Machtkampf mit den Hedgefonds
In den USA hatte die Entscheidung von Robinhood, nur noch den Verkauf der Gamestop-Aktie zuzulassen, einen Sturm der Entrüstung ausgelöst. Am Donnerstag schaltete sich sogar die oberste US-Politik in den Konflikt ein. Der künftige Vorsitzende des Bankenausschusses im US-Senat, Sherrod Brown, kündigte eine Anhörung «zum aktuellen Zustand des Aktienmarkts» an. Es sei an der Zeit für die Börsenaufsicht und den Kongress dafür zu sorgen, dass die Wirtschaft für alle funktioniere.
Die professionellen Investoren hatten im Gegensatz zu dem Flashmob der Usern von Reddit auf fallende Kurse spekuliert.
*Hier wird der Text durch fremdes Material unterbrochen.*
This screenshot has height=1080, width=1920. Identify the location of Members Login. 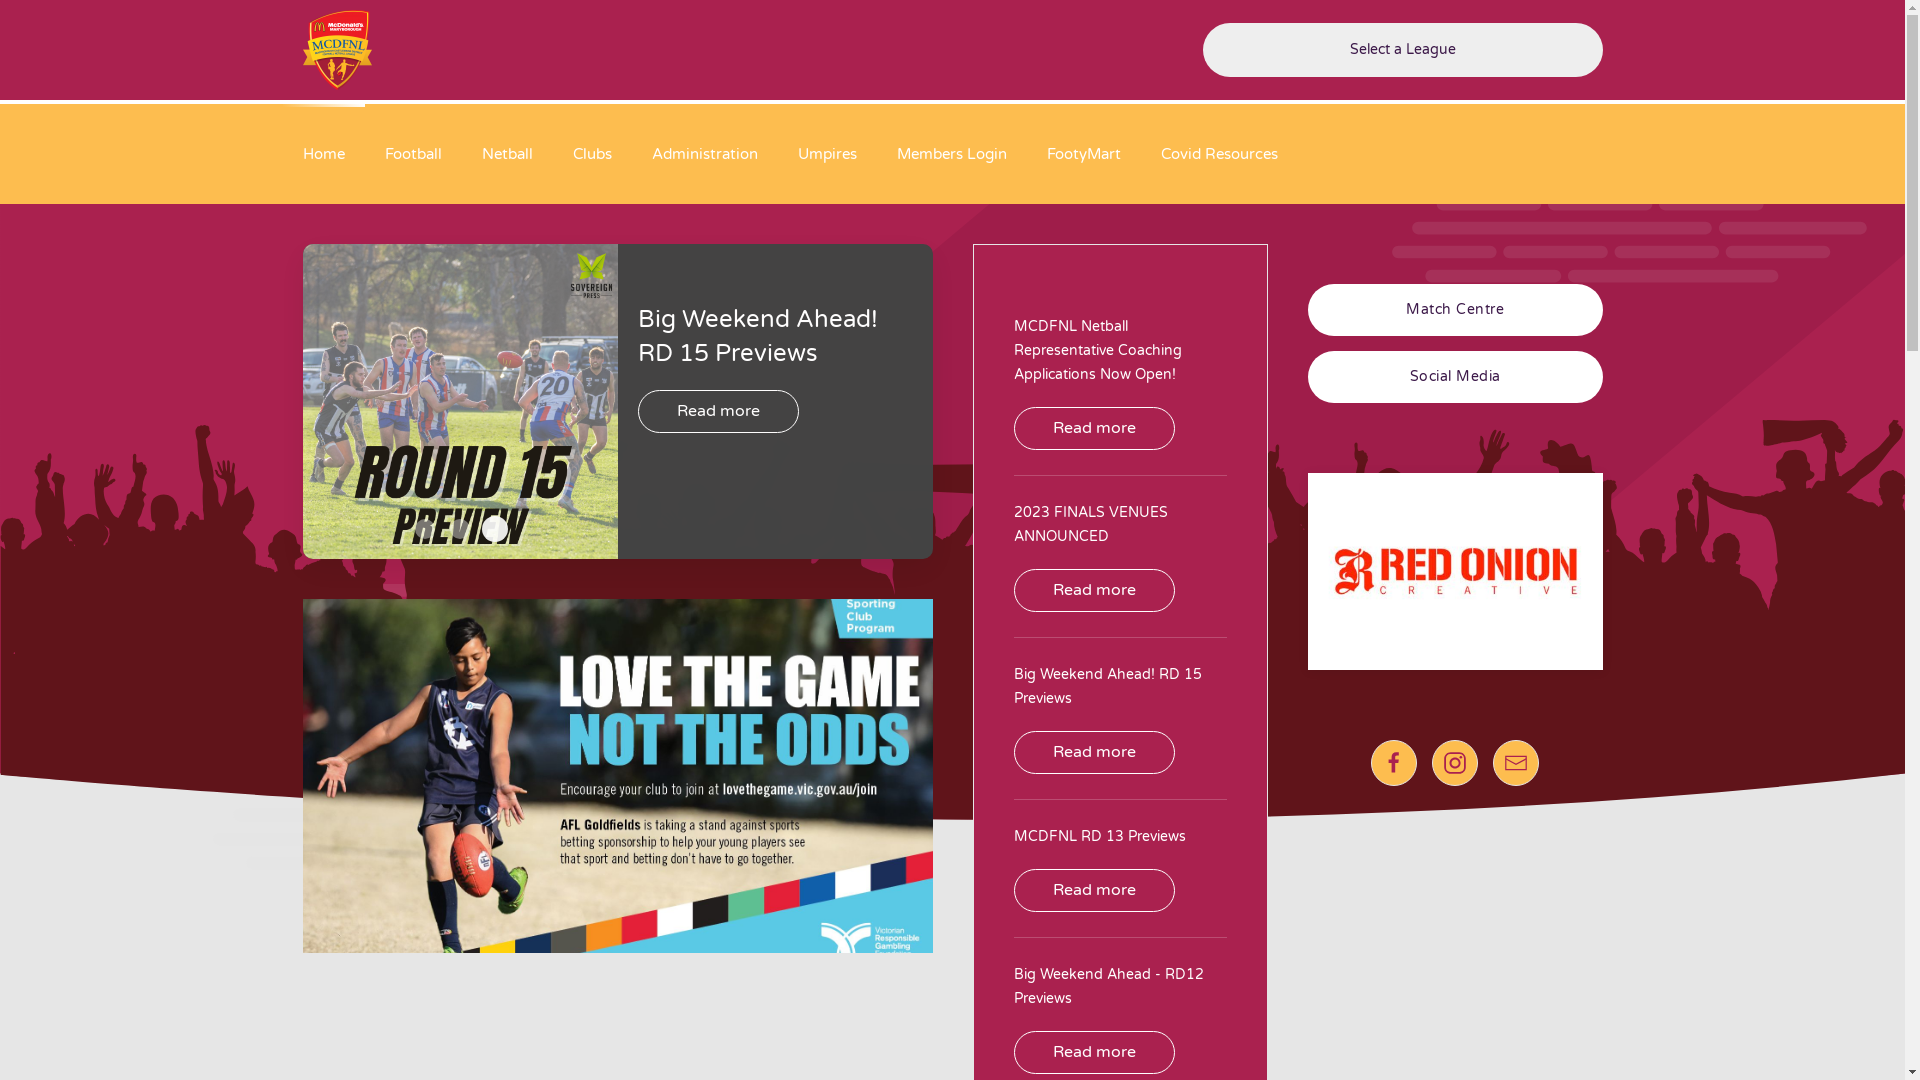
(951, 154).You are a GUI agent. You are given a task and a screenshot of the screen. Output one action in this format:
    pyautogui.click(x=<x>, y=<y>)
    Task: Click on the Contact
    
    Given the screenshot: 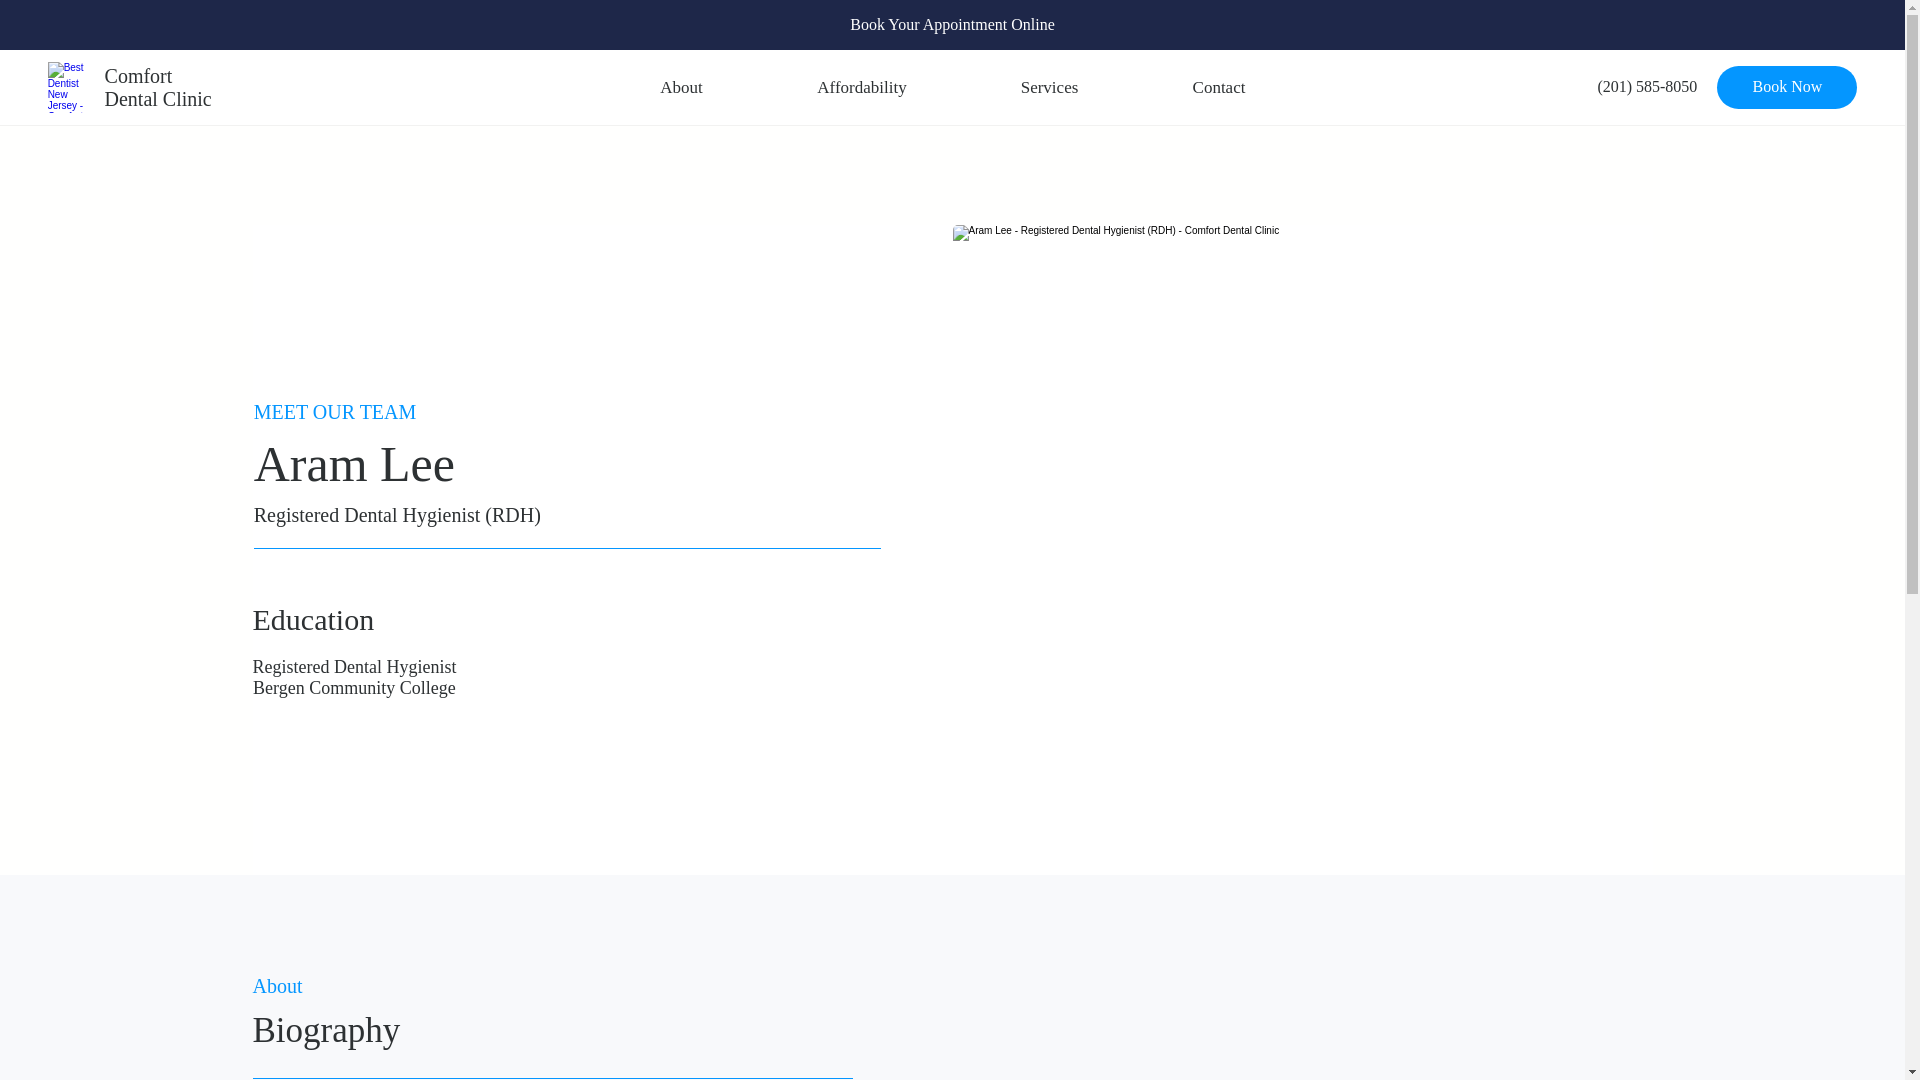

Diese «Shortseller» verkaufen die entsprechende Aktie zuerst, obwohl sie sie noch gar nicht besitzen. Das Papier wird dann bei einem «perfekt» sinkendem Kurs eingekauft, um den Deal zu bedienen. Solche Leerverkäufer setzen darauf: Sich bis zum Termin der Rückgabe billiger mit Papieren einzudecken und die Differenz dann als Gewinn einzustreichen.
User auf Reddit setzten auf steigende Kurse
Die Community von Reddit setzte aber auf steigende Kurse. So kam es zu einem regelrechten Kräftemessen mit den Hedgefonds. Diese kamen durch den organisierten Massenkauf der Aktien und den damit verbundenen steigenden Kursen in grosse wirtschaftliche Schwierigkeiten. Sie musste zum Teil Milliarden-Verluste abschreiben.
Tenev bestritt in einem Interview, dass sein Unternehmen von den Playern an der Wall Street unter Druck gesetzt wurde. Robinhood habe selbst nicht genügend freies Kapital gehabt, um die Käufe der heiss gehandelten Aktien mit den notwendigen Einlagen abzusichern.
Robinhood musste kurzfristig über eine Milliarde Dollar bei seinen Investoren auftreiben, um liquide zu bleiben. Dies kann man einem Bericht der «New York Times» entnehmen. Der Kauf-Stopp war eine technische und betriebliche Entscheidung», beteuerte Tenev.
Mit dieser Antwort wollen sich die Betroffenen aber nicht zufriedengeben. Zwei frustrierte Robinhood-Kunden reichten Klagen gegen den Neo-Broker in New York und Chicago ein.
Börsen-Experte Dirk Müller warnte bei ntv.de: «Was bei Gamestop passiert, offenbart, dass Börse kein Spielfeld mehr ist, sondern ein Schlachtfeld.»